======== Selected passage ========

When many people think about mentoring, one of the first images that comes to mind is a picture of a happy mentoring pair, content and thriving because of the relationship each individual has with the other. The images that we conjure up usually have common themes: the youth comes from a troubled background or lacks stability in his or her life, and the adult is established and knows where he or she is going in life, setting a good example for the mentee. But one thing that may not be immediately apparent is the diversity in the relationship. How do individual differences affect the quality or content of a mentor-mentee match? Does it matter if the mentor is white and from a middle-class background and the mentee is a Hispanic youth whose family recently immigrated to the United States? If the mentor and mentee are both labeled as “black” by the casual observer but one is African American and the other is first generation Ethiopian American?
Dr. Bernadette Sanchez, an associate professor of Psychology at DePaul University, studies these questions in detail. In a recent lecture, she emphasized the importance of considering the background of each individual in a mentoring relationship. Her research fills an important gap in our understanding of the effects of individual differences between mentor and mentee.
Dr. Sanchez began her talk about individual differences by setting up a hypothetical situation. Picture a relationship between a while, middle-class mentor, Ellen, and a Hispanic recent immigrant, Louisa. Ellen asks Louisa where she is thinking about going to college, and Louisa answers with a list of local colleges. Ellen suggests that Louisa should go somewhere away from home so she can establish independence. Louisa says she thinks her parents would not her do this and does not think it’s possible. What might be the repercussions for the mentoring relationship?
Clearly Ellen is well-intentioned. But what if Louisa takes these ideas back home and her family becomes angry at the suggestion? Louisa’s parents could refuse to let Louisa continue to meet with Ellen. An unfortunate termination of a positive connection can be caused by simple cultural misunderstanding.
Researchers are just beginning to outline the questions that they have for this new area of research and how they want to answer them.

======== Data block ========

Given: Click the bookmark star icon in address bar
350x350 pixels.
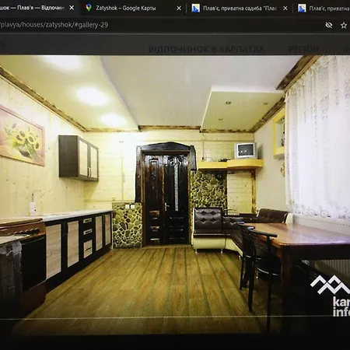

========

### [Required work]
1: Which people does the mentoring passage name?
2: In the mentoring passage, why does Ellen suggest that Louisa go to college somewhere away from home?
3: Pick up the mentoring passage after its last sentence and keep writing.

### [Answers to the exercises]
1: Dr. Bernadette Sanchez, Ellen, and Louisa.

2: Ellen suggests it so that Louisa can establish independence.

3:
The research we have has revealed some very interesting, if inconsistent, findings. Intuition tells us that mentoring matches between individuals from the same racial/ethnic background should be most successful. After all, most naturally occurring mentor-protégé pairs are found in a young person’s community where they are surrounded by people form similar backgrounds. But it isn’t always the case that these types of relationships are most successful in a formal mentoring program. There are some important things to consider about race and ethnicity in these situations:
- Differences within “cultures.” For example, while both Puerto Ricans and Mexicans are considered to be “Latino,” the two groups come from different places and have very different backgrounds. In Chicago, for instance, there is a long-standing rivalry between Mexicans and Puerto Ricans.
- “Differences within racial groups.” For example, both Ethiopian-heritage black families and African-American black families are considered “black,” but both have very different backgrounds and do not necessarily share common viewpoints based on their “race.”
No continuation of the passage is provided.